Très tôt en effet le Père Calvez s'était confronté avec la théorie marxiste et les économies centralisées qui s'en réclamaient. Jamais dans cette confrontation il ne se montrait hostile ou dogmatique. Il partageait en effet le souci profond de l'humain qui animait aussi, pour le meilleur d'eux-mêmes, ses contradicteurs. Mais il les sommait d'aller jusqu'au bout et d'admettre au fond une contradiction, source d'une illusion qui s'avérait tragique : comment vouloir le bien de la communauté des hommes en méconnaissant la liberté et l'élan du cœur qui fondent le lien social ?
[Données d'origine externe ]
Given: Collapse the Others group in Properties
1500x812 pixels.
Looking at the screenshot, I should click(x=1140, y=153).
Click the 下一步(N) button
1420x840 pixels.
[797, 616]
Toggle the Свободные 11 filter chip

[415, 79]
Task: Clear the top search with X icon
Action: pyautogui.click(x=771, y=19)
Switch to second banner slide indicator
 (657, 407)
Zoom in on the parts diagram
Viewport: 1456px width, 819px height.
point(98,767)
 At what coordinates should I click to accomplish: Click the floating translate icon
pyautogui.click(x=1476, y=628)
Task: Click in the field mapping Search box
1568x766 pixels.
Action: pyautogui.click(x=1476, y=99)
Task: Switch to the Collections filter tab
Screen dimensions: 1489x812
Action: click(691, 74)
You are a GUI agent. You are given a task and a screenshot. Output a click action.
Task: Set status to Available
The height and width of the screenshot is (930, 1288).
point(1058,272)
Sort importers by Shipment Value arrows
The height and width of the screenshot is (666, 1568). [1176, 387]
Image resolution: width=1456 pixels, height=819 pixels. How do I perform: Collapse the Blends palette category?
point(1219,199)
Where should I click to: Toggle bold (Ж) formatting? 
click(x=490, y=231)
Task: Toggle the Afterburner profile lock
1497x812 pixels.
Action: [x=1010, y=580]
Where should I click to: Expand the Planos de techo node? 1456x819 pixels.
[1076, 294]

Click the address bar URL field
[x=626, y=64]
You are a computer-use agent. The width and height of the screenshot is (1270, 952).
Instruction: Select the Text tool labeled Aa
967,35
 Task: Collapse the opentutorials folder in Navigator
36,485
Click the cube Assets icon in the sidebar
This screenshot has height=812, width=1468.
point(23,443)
Aussi se trouva-t-il naturellement très vite aux avants-postes de la confrontation avec un libéralisme économique exclusif, sûr de lui-même et réducteur de ce même lien social, décourageant à l'avance l'ambition politique d'organiser la justice et la solidarité entre les hommes. Et de la même façon maïeutique, Jean-Yves Calvez, appelant au souci de l'humain en plénitude, démontait les contradictions et la volonté de puissance qui se cachent derrière la confiance aveugle dans le pilotage par le marché : comment proclamer la prééminence de la liberté et se désintéresser des conditions effectives d'accès du grand nombre à son exercice ?
Nous avons puisé et nous puiserons encore dans l'œuvre historique du Père Calvez, dans ses commentaires de la pensée sociale de l'Eglise, une inspiration rafraîchissante. Sa voix qui nous interrogeait et qui savait aussi interroger l’Eglise, retentira toujours au milieu de nous. Nous n'ignorons pas que sa pensée était nourrie de dialogue et d’écoute, en rien celle d'un esprit solitaire et nous exprimons notre confiance au CERAS dont il fut un animateur respecté pour continuer le chemin d'un discernement accompli à plusieurs intelligences et au travers de multiples engagements.
Amour et vigilance auraient pu être sa devise. Le père Calvez fut avec nous jusqu'au bout un veilleur aimant et affectueux. Il l'exprima jusqu'aux derniers jours de sa vie en ce dimanche de l'avent 2009 où il prêchait en l'église Saint-Ignace. Il n'y était pas question de doctrine sociale ni d’économie, mais de cette venue de l’Emmanuel, le Seigneur qui se manifeste dans l'extrême faiblesse et qui de cette façon nous met, au-delà de tous nos faux-semblants, en mouvement vers la paix authentique. Telle était la source de son unité personnelle. Il nous la transmet.